──────── EXTRAIT DU DOCUMENT

- Texte visé : Texte de la commission sur le projet de loi, adopté par le Sénat, après engagement de la procédure accélérée, de simplification de la vie économique (n°481 rectifié)., n° 1191-A0
- Stade de lecture : 1ère lecture (2ème assemblée saisie)
- Examiné par : Assemblée nationale (séance publique)
- Code concerné : Code de commerce
L’article L. 430‑2 du code de commerce est complété par un V ainsi rédigé :
« V. – Par dérogation au I, peut être soumise aux dispositions des articles L. 430‑3 à L. 430‑10 toute opération de concentration, au sens de l’article L. 430‑1, pouvant être qualifiée d'acquisition prédatrice.
« Sont qualifiées d'acquisition prédatrice, les opérations au cours desquels un acteur dominant ou structurant du marché fait l’acquisition directe ou indirecte d’un acteur innovant ou stratégique afin de porter atteinte aux conditions normales d’exercice de la concurrence . »
Les acquisitions prédatrices par lesquelles des grandes entreprises prennent le contrôle d’entreprises émergentes, à un stade précoce de leur développement, en vue de les éliminer de la concurrence et consolider leur position sur le marché, se multiplient. Les secteurs très innovants, tels que le numérique, la pharmaceutique, les technologies médicales, etc. sont particulièrement ciblés. Parmi les exemples notable, on peut noter le rachat de Waze par Google en 2013, qui était un moyen par exemple de recueillir les données de déplacement émises par ses utilisateurs. Autre exemple, le rachat de Grail, une start-up française basée en Californie et spécialisée dans le dépistage du cancer, par Illumina , leader mondial du séquençage ADN.

────────────────
──────── DONNÉES ENREGISTRÉES

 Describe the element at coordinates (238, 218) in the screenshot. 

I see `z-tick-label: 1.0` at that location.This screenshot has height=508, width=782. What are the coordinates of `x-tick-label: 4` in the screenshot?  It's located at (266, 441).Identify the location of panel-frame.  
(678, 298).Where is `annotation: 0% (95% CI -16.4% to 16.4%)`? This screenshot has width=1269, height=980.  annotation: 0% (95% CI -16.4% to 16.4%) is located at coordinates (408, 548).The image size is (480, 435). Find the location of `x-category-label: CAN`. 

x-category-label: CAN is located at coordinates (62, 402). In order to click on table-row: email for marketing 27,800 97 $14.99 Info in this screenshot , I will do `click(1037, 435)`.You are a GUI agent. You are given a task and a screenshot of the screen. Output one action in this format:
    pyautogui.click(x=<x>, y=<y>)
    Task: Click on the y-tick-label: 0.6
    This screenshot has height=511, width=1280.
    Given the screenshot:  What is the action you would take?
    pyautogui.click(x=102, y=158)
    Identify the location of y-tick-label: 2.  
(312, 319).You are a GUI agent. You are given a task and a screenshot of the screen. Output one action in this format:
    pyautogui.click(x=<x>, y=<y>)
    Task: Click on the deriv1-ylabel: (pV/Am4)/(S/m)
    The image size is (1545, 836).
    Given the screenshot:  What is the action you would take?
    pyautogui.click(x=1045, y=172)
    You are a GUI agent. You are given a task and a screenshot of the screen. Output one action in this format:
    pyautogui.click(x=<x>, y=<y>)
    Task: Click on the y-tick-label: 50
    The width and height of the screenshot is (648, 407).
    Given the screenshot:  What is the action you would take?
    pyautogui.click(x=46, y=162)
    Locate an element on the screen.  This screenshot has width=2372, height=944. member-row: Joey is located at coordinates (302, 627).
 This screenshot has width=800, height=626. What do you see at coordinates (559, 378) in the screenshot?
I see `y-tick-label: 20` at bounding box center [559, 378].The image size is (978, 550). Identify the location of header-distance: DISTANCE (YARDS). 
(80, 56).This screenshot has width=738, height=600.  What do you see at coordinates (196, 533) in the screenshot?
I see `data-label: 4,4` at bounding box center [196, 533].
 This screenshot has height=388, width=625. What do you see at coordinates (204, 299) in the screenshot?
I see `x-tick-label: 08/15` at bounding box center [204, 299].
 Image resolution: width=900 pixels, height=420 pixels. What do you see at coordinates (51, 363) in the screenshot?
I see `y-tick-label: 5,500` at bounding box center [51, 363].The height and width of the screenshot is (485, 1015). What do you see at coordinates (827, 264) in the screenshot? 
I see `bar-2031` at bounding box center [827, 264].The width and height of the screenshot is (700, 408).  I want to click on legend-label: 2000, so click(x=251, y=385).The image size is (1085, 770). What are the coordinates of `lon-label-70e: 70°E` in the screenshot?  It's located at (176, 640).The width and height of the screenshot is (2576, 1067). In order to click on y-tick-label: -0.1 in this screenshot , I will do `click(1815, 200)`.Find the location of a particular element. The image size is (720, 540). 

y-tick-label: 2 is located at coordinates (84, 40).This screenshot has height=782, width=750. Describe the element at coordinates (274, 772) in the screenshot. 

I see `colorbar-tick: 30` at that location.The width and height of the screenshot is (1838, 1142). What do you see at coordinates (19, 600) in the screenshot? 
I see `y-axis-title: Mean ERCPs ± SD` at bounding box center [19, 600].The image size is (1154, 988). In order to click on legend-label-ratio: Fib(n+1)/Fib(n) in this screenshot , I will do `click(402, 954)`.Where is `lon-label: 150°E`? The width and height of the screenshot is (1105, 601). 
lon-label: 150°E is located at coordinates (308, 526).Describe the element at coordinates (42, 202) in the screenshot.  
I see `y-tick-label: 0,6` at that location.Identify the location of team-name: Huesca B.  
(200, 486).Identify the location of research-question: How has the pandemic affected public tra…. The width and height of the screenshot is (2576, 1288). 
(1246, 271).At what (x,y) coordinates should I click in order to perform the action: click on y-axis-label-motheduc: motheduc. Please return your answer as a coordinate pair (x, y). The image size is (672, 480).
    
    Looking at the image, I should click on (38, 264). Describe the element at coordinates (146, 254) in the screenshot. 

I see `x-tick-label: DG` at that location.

────────────────

▶ ÉNONCÉ
Recopiez intégralement le texte sur les acquisitions prédatrices, sans rien y modifier.

▶ RÉSULTAT DE L'EXERCICE
- Texte visé : Texte de la commission sur le projet de loi, adopté par le Sénat, après engagement de la procédure accélérée, de simplification de la vie économique (n°481 rectifié)., n° 1191-A0
- Stade de lecture : 1ère lecture (2ème assemblée saisie)
- Examiné par : Assemblée nationale (séance publique)
- Code concerné : Code de commerce
L’article L. 430‑2 du code de commerce est complété par un V ainsi rédigé :
« V. – Par dérogation au I, peut être soumise aux dispositions des articles L. 430‑3 à L. 430‑10 toute opération de concentration, au sens de l’article L. 430‑1, pouvant être qualifiée d'acquisition prédatrice.
« Sont qualifiées d'acquisition prédatrice, les opérations au cours desquels un acteur dominant ou structurant du marché fait l’acquisition directe ou indirecte d’un acteur innovant ou stratégique afin de porter atteinte aux conditions normales d’exercice de la concurrence . »
Les acquisitions prédatrices par lesquelles des grandes entreprises prennent le contrôle d’entreprises émergentes, à un stade précoce de leur développement, en vue de les éliminer de la concurrence et consolider leur position sur le marché, se multiplient. Les secteurs très innovants, tels que le numérique, la pharmaceutique, les technologies médicales, etc. sont particulièrement ciblés. Parmi les exemples notable, on peut noter le rachat de Waze par Google en 2013, qui était un moyen par exemple de recueillir les données de déplacement émises par ses utilisateurs. Autre exemple, le rachat de Grail, une start-up française basée en Californie et spécialisée dans le dépistage du cancer, par Illumina , leader mondial du séquençage ADN.